Numérique: 22 600 emplois directs générés selon le GOTICOM

À Madagascar, l’intelligence artificielle (IA) n’est plus une notion futuriste réservée aux grandes puissances technologiques. Elle s’impose progressivement comme un levier de transformation économique et sociale, en particulier dans le secteur du numérique. Selon le GOTICOM, le secteur des technologies numériques génère aujourd’hui environ 22 600 emplois dans la Grande Île. Un chiffre qui témoigne de la montée en puissance d’un écosystème encore jeune, mais en pleine expansion.

Même sans travailler directement dans l’intelligence artificielle, il est désormais difficile d’y échapper. De nombreux métiers du quotidien y sont liés, souvent sans que cela soit explicitement mentionné : rédacteurs web, transcripteurs audio, modérateurs de contenu ou encore community managers. Ces professions, en forte demande, s’appuient de plus en plus sur des outils d’automatisation et d’IA pour gagner en productivité.
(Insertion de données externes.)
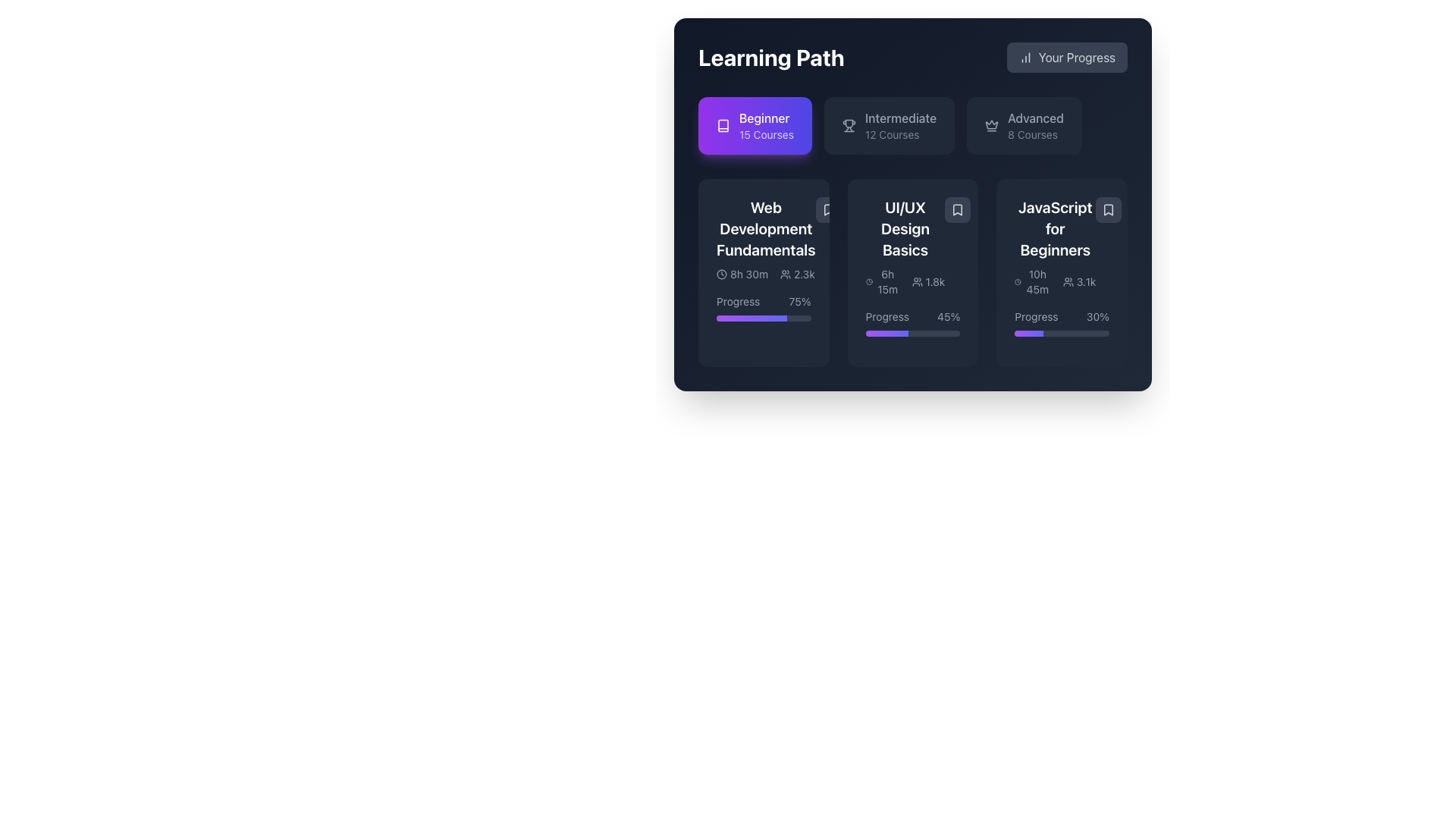 Image resolution: width=1456 pixels, height=819 pixels. What do you see at coordinates (905, 246) in the screenshot?
I see `the course item card located in the middle column of the second row under the 'Beginner' section` at bounding box center [905, 246]. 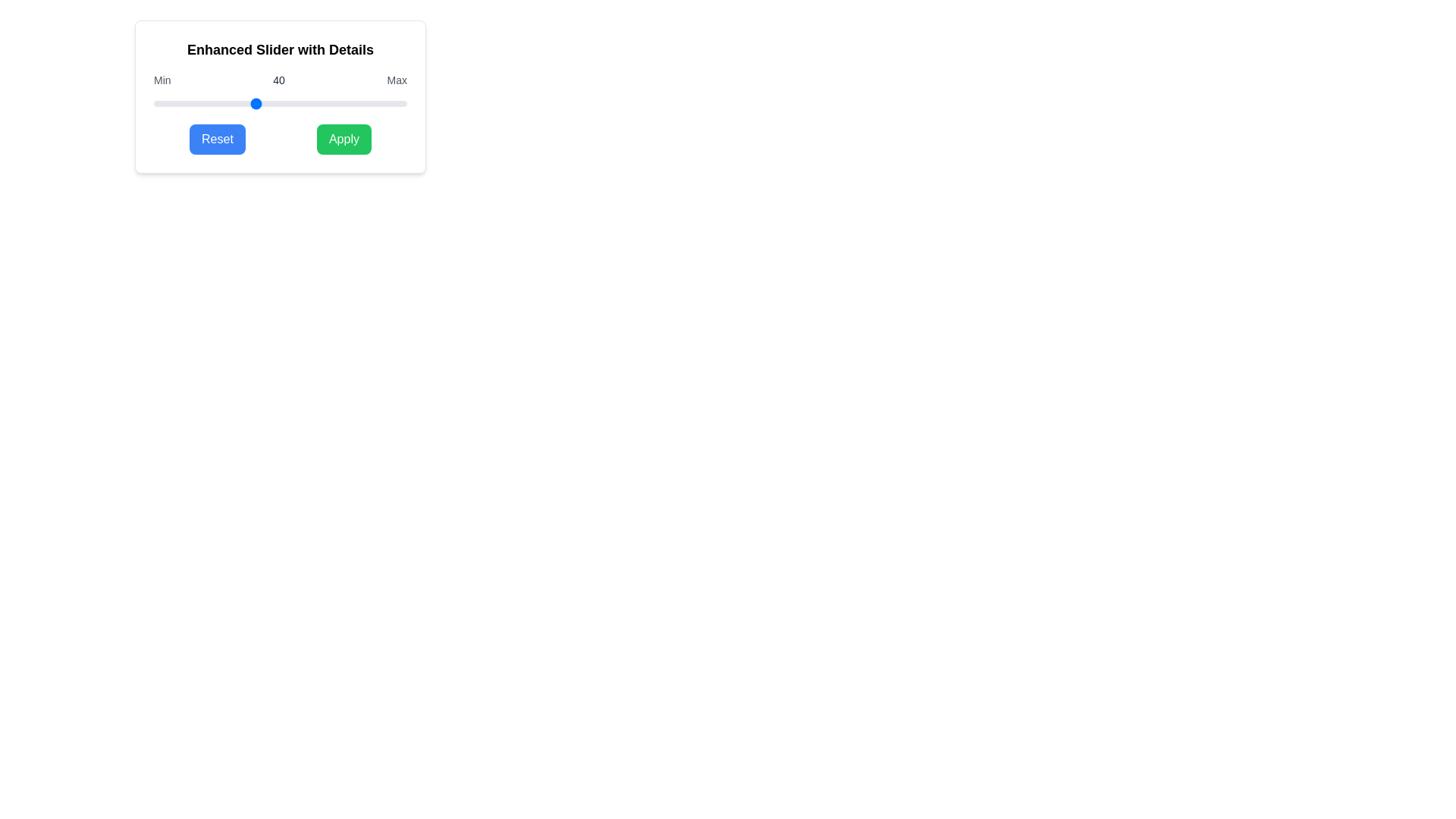 What do you see at coordinates (280, 80) in the screenshot?
I see `the label group containing the text 'Min', '40', and 'Max', which is positioned below the header 'Enhanced Slider with Details' and above the slider control` at bounding box center [280, 80].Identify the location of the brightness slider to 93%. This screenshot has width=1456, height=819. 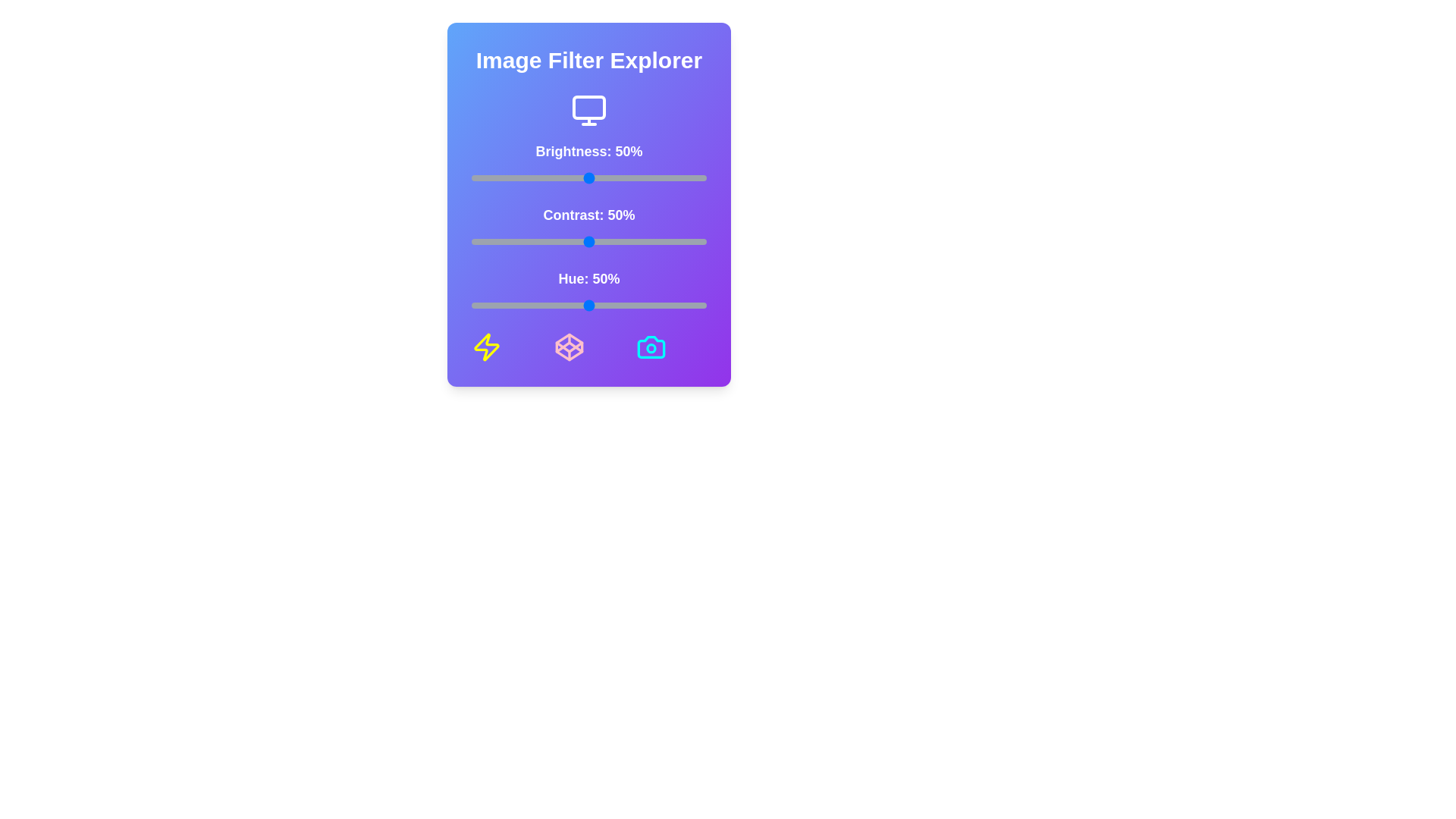
(689, 177).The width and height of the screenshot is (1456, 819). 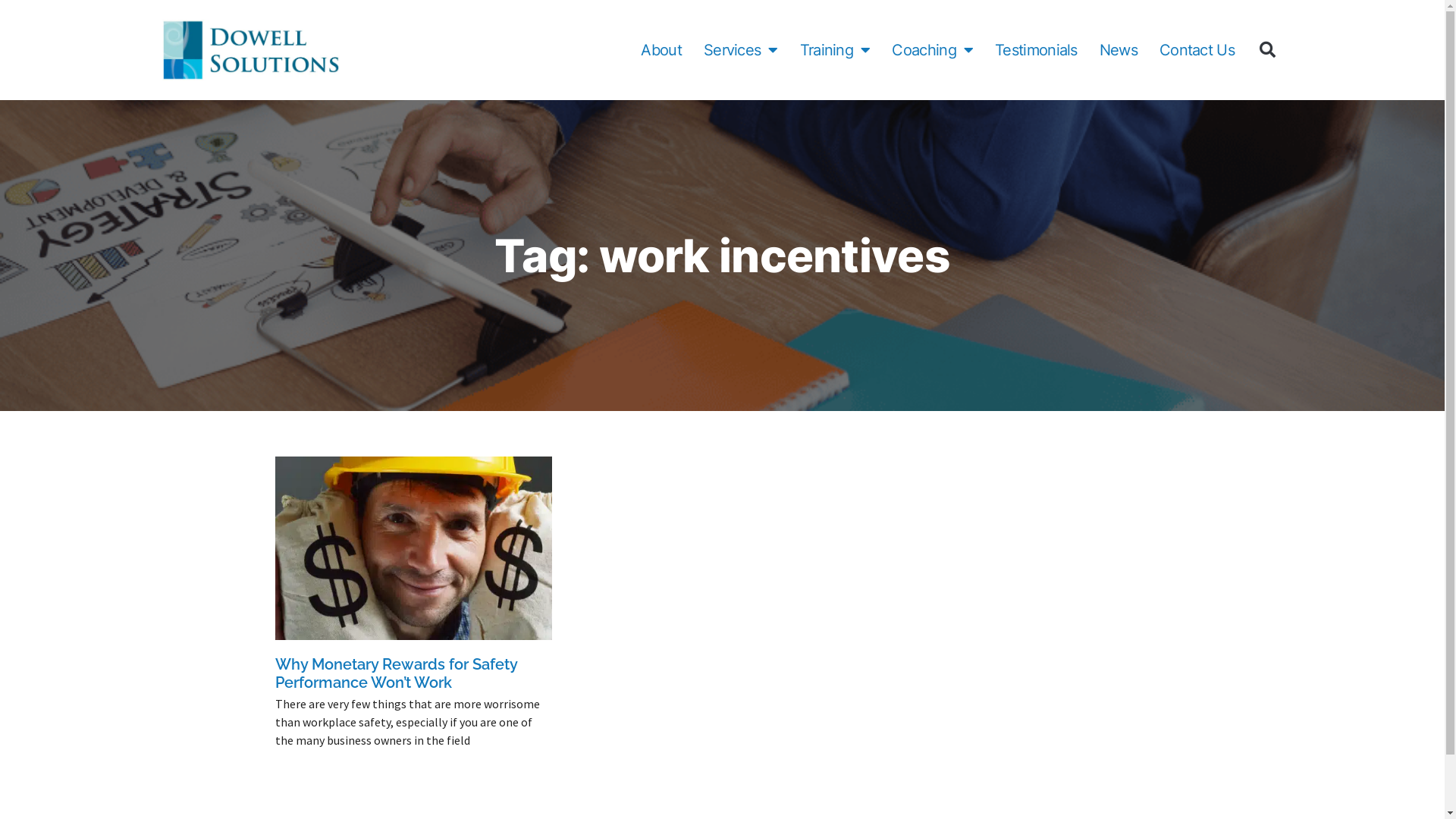 What do you see at coordinates (741, 49) in the screenshot?
I see `'Services'` at bounding box center [741, 49].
La Marché de la formation, organisé par le Fonds Malgache de la formation professionnelle (FMFP) a permis de faire émerger quelques statistiques concernant la situation du secteur numérique à Madagascar. Le pays compte aujourd’hui environ 650 entreprises numériques formelles, auxquelles s’ajoutent près de 85 000 prestataires informels. Le segment du Business Process Outsourcing (BPO), particulièrement développé dans le pays, représente à lui seul 13 400 emplois. Centres d’appels, traitement de données, services externalisés : autant d’activités qui intègrent progressivement des solutions d’intelligence artificielle pour améliorer leur efficacité. Le secteur numérique à Madagascar affiche une croissance annuelle estimée entre 10 et 15%, portée par la digitalisation des services, l’essor du travail à distance et la demande internationale en externalisation.

Malgré ces avancées, plusieurs défis persistent. La formation aux compétences numériques reste insuffisante face à la demande croissante. L’accès à une connexion internet stable et abordable constitue également un frein pour de nombreux travailleurs. Par ailleurs, la structuration du secteur informel et l’accompagnement des jeunes talents représentent des enjeux clés pour assurer une croissance durable.